Les dirigeants de l’opposition se sont abstenus de commenter immédiatement la proposition, qui semble être une version édulcorée de la précédente tentative de Levin de réformer le système judiciaire, tandis que d’autres se sont empressés de clouer au pilori le paquet pour avoir « politisé » le système judiciaire.
Contrairement à la première version de la refonte, les mesures dévoilées jeudi renforceraient le pouvoir de l’opposition de bloquer les nominations judiciaires au sein de la commission de sélection des juges, qui joue un rôle essentiel. Cependant, le nouveau plan permet également à la commission elle-même de devenir plus politisée en réduisant l’influence des professionnels de la justice.
Cette nouvelle proposition de révision constitue la dernière tentative de Levin pour limiter le pouvoir du système judiciaire, une campagne qu’il a lancée lors de son entrée en fonction en 2023 avec un programme qui aurait presque entièrement assujetti le pouvoir judiciaire au gouvernement. Cette initiative n’a été interrompue qu’au dernier moment en raison des réactions négatives et des protestations de masse de l’opinion publique. La démarche a été abandonnée à la suite de la catastrophe du 7 octobre 2023, mais Levin a tenté de la relancer ces derniers mois.
Toutes ces réformes n’entreraient en vigueur qu’au cours de la prochaine législature de la Knesset, c’est-à-dire après les prochaines élections législatives.

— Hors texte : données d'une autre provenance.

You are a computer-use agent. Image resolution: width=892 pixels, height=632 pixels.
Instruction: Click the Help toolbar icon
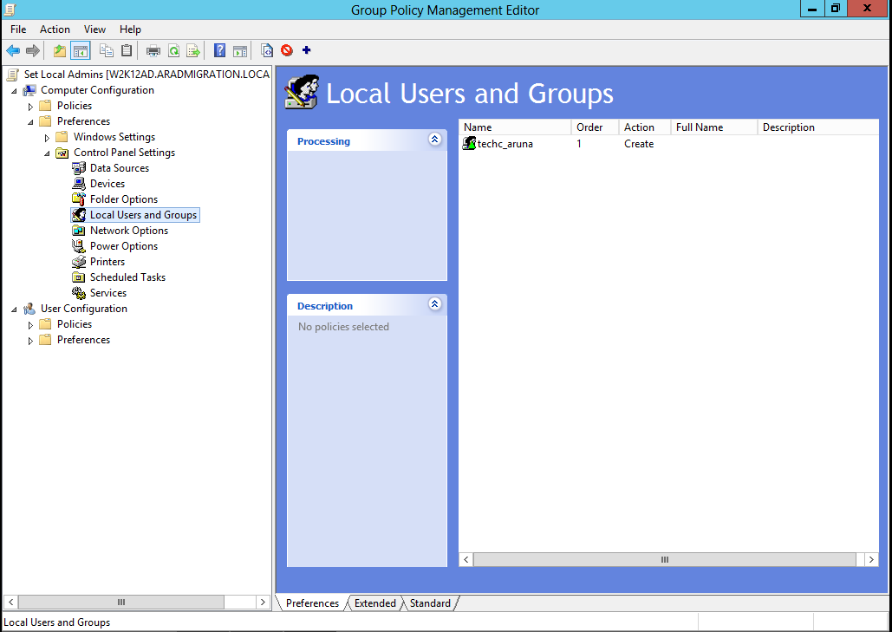pyautogui.click(x=219, y=50)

Un vote sera organisé la semaine prochaine pour élire un nouveau président de la Cour suprême. Le président par intérim de la Cour suprême, Isaac Amit, sera probablement désigné comme prochain président de la Cour, malgré l’opposition farouche de Levin à sa nomination.
Les ministres ont déclaré que le paquet de réformes avait été conçu par eux deux, avec la collaboration de l’ancien ministre Yizhar Shaï, qui était membre de l’ancien parti de Benny Gantz, Hosen L’Yisrael, et le général de brigade (Rés.) Dedi Simchi, et décrivent l’accord comme « un amendement historique » qui a nécessité un an et demi de travail.
Saar, qui a été ministre de la Justice dans le dernier gouvernement, a critiqué avec véhémence les propositions initiales de refonte du système judiciaire présentées par Levin, estimant qu’elles donnaient à l’exécutif trop de pouvoir sur le pouvoir judiciaire, tout en soutenant les réformes du système. Il a insisté jeudi sur le fait que le nouveau paquet qu’il avait conçu avec Levin garantissait qu’une coalition gouvernementale aurait besoin de l’accord de l’opposition pour procéder à des nominations judiciaires.
Selon les réformes proposées, le nombre de membres de la commission de sélection des juges restera le même, à savoir neuf. Le nombre de membres de la coalition au sein de la commission restera à trois, le nombre de représentants de l’opposition restera à un, et le nombre de juges de la Cour suprême restera également à trois.
Les deux représentants de l’Association du barreau israélien (IBA) seront toutefois retirés au profit d’avocats ayant une expérience en matière de contentieux. L’un d’entre eux sera choisi par la coalition et l’autre par l’opposition.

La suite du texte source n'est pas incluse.